What has happened to the Immigration Bill? It was supposed to come before the House of Commons for report stage before the close of play in December, but was cleverly bumped to avoid a hoo-ha over Nigel Mills’ amendment calling for transitional controls on Bulgarian and Romanian migrants. The problem is, this clever bit of manoeuvring by those in charge of Commons business didn’t make a great deal of difference to the amendment’s popularity: the latest publication from the Vote Office, released after the Bill was bumped into this year but before the end of the winter term, shows 74 signatures. Now the gossip in the party is that the legislation is going to have a little lie down in some longer grass for a while.
Last week at the Business Statement, Andrew Lansley did not give a date for the bill, either. He told Angela Eagle that it was ‘subject to the progress of further business’. Today at the lobby briefing, the Prime Minister’s official spokesman refused to either confirm or deny that there was something holding the bill up. he said:
‘The answer, the explanation is that a timetable will be set out as and when those decisions will be taken as part of the process that there is for every bill of managing the passage through parliament.’
Now, as with the latest Tory backbench demand, there is a sizeable group of MPs on the list of signatories who simply want to push the Prime Minister further on details of his EU renegotiation strategy, rather than being particularly committed to the specific demand. They were pleased with the commitment to reform freedom of movement, but clearly hope for more. They have good reason to do so: every time Tory MPs gang up on the PM, he gives them something, which is like giving a dog a biscuit every time it growls at the postman: the dog thinks it’s a good idea to keep growling. The whips do try their best to calm things down – I hear that they told possible signatories to the Mills amendment that the Attorney General would be forced to resign if the amendment did pass – but backbenchers know it’s still worth chasing the issue.
On that latest bit of growling – the letter coordinated by Bill Cash and Bernard Jenkin, the whips have enjoyed some success as they prowl the backbenches.
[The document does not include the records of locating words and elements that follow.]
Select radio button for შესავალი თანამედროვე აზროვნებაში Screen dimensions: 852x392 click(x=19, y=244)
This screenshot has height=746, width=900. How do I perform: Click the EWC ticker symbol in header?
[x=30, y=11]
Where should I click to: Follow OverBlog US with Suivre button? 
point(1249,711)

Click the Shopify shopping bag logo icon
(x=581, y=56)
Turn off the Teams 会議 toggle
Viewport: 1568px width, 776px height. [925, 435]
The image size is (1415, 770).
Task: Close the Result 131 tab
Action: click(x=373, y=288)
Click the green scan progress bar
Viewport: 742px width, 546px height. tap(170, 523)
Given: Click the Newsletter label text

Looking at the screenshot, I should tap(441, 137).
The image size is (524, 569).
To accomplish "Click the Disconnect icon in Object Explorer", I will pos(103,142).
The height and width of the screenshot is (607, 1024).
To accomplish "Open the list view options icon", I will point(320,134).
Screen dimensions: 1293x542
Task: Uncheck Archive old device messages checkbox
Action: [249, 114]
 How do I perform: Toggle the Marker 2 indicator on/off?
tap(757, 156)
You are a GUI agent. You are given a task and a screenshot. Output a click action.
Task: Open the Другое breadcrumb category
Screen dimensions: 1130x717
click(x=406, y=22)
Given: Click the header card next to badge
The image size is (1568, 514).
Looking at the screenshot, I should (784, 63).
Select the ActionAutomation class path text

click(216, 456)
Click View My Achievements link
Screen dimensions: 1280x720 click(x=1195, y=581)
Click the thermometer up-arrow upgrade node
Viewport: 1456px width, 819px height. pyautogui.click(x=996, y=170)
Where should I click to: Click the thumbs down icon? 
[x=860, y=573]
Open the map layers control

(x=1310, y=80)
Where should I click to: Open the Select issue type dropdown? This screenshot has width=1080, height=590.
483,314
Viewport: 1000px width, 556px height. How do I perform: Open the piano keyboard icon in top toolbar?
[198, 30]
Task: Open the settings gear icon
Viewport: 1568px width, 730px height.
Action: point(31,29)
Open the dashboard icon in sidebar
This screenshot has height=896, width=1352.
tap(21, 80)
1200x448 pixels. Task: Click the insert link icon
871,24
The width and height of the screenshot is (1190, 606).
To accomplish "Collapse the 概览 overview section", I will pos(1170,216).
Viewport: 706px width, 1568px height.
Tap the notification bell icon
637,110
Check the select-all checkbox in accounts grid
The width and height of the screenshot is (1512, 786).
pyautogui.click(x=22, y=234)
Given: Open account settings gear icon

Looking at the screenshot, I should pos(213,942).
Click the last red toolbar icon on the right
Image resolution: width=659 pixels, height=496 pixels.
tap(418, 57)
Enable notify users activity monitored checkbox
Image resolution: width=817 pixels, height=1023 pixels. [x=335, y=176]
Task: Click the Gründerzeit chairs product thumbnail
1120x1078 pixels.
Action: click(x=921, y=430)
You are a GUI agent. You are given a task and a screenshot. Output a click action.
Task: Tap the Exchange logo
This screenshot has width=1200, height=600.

Andrew Tyrie, for instance, has said he never wanted to sign the letter and doesn’t understand how his name made it onto the list in the first place (although it’s not clear how his name made it into the public domain, either, given the co-ordinators didn’t publish the list and only shared it with Downing Street). Apparently it was an administrative error that Tyrie was named on the list sent to the Prime Minister, but the rebels are pointing out that given Nadine Dorries has signed up, the numbers are still at 95, and the rough size of the list shows the will of the party in any case. One senior minister has been telling colleagues that he signed it ‘in pectore’. And as for the way ministers have responded, that hasn’t gone down well with backbenchers at all.